In the intervening 37 years, burnout has been the focus of several studies, each of which has affirmed the phenomenon (van der Vennet, 2002). We may instinctively realize that therapeutic work is “grueling and demanding” with “moderate depression, mild anxiety, emotional exhaustion, and disrupted relationships” as some of its frequent, yet common, effects (Norcross, 2000). We may even have gotten used to some of the factors promoting burnout such as “inadequate supervision and mentorship, glamorized expectations...and acute performance anxiety” (Skovholt, Grier, & Hanson, 2001). Yet, as social workers, we may still not pay full attention to the reality of burnout until suddenly everything seems overwhelming. At such times, we may lack the knowledge of what is transpiring or the critical faculties to assess our experience objectively that would enable us to take proper measures to restore balance to our lives.
To explore and understand the phenomenon of burnout before it is too late, researchers have found it useful to introduce several components of the term or attendant syndromes, specifically compassion fatigue, vicarious trauma, and secondary traumatic stress.
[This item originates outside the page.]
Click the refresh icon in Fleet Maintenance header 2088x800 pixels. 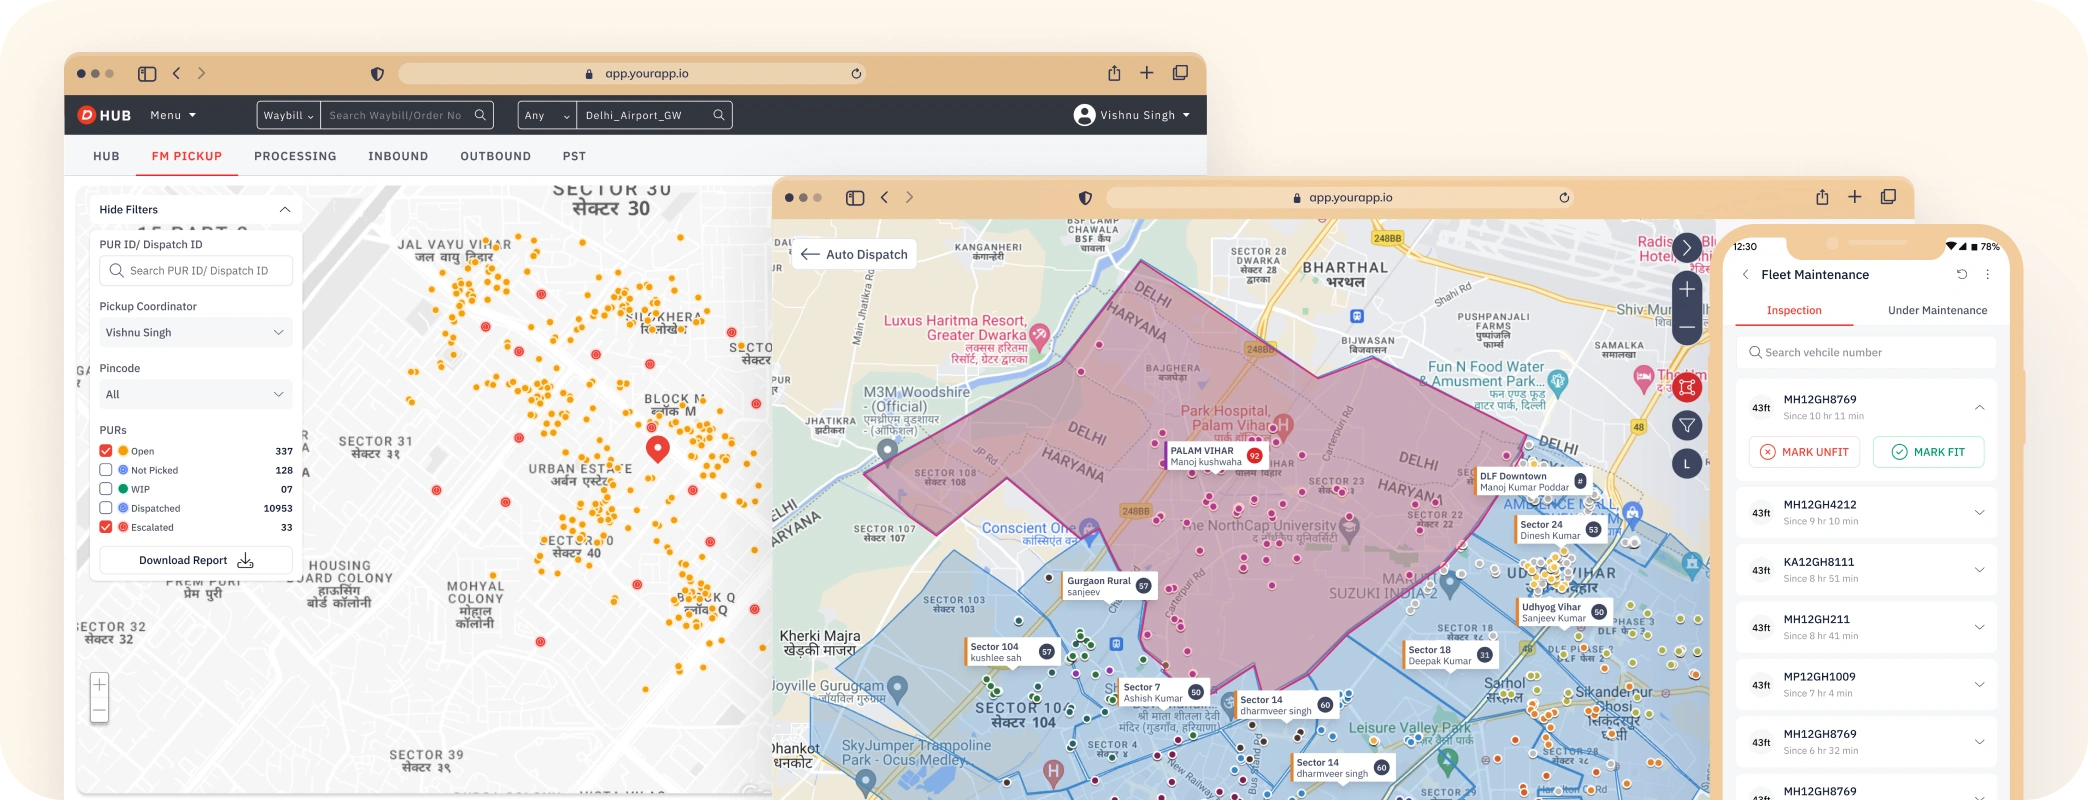(x=1961, y=274)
Although there is a great deal of overlap among these terms, each of them poses a particular risk and originates from a different place in the practitioner’s experience or psychology.
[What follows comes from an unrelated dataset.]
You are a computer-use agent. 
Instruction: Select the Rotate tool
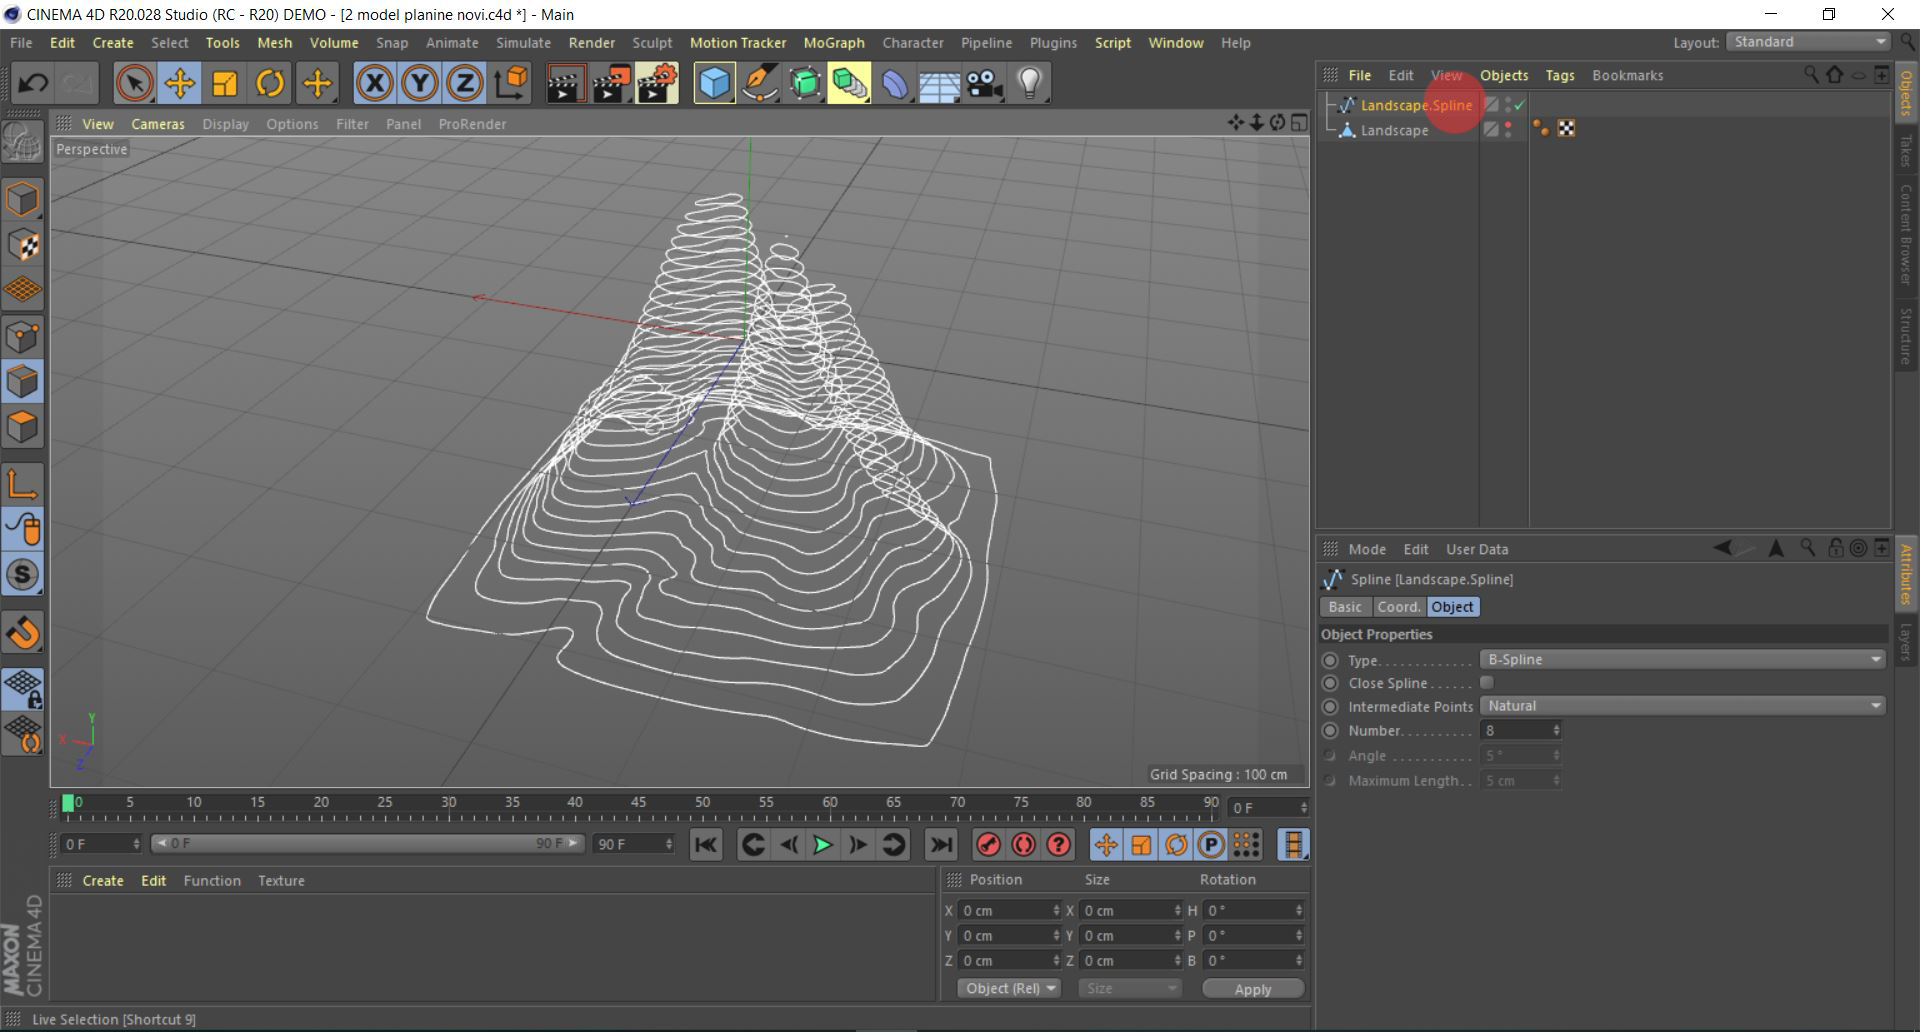[270, 84]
Compassion fatigue is perhaps the most general term of the three and describes “the overall experience of emotional and physical fatigue that social service professionals experience due to chronic use of empathy when treating patients who are suffering in some way” (Newell & MacNeil, 2010). There is evidence that compassion fatigue increases when a social worker sees that a client is not “getting better” (Corcoran, 1987). Yet, a large part of compassion fatigue is built directly into the fabric of the kind of work we do. Although we may strive for a relationship with our clients that is collaborative, our goal is not a relationship that is reciprocal. In many important ways, reciprocity is unethical, even illegal. Although recognizing this fact can lead to an important setting of boundaries, including financial boundaries (charging clients, collecting co-pays), or deciding how missed appointments are handled, compassion fatigue may reflect a deeper “inability to say no,” one of the hazards that “can exacerbate the difficult nature of the work” (Skovholt, Grier, & Hanson, 2001).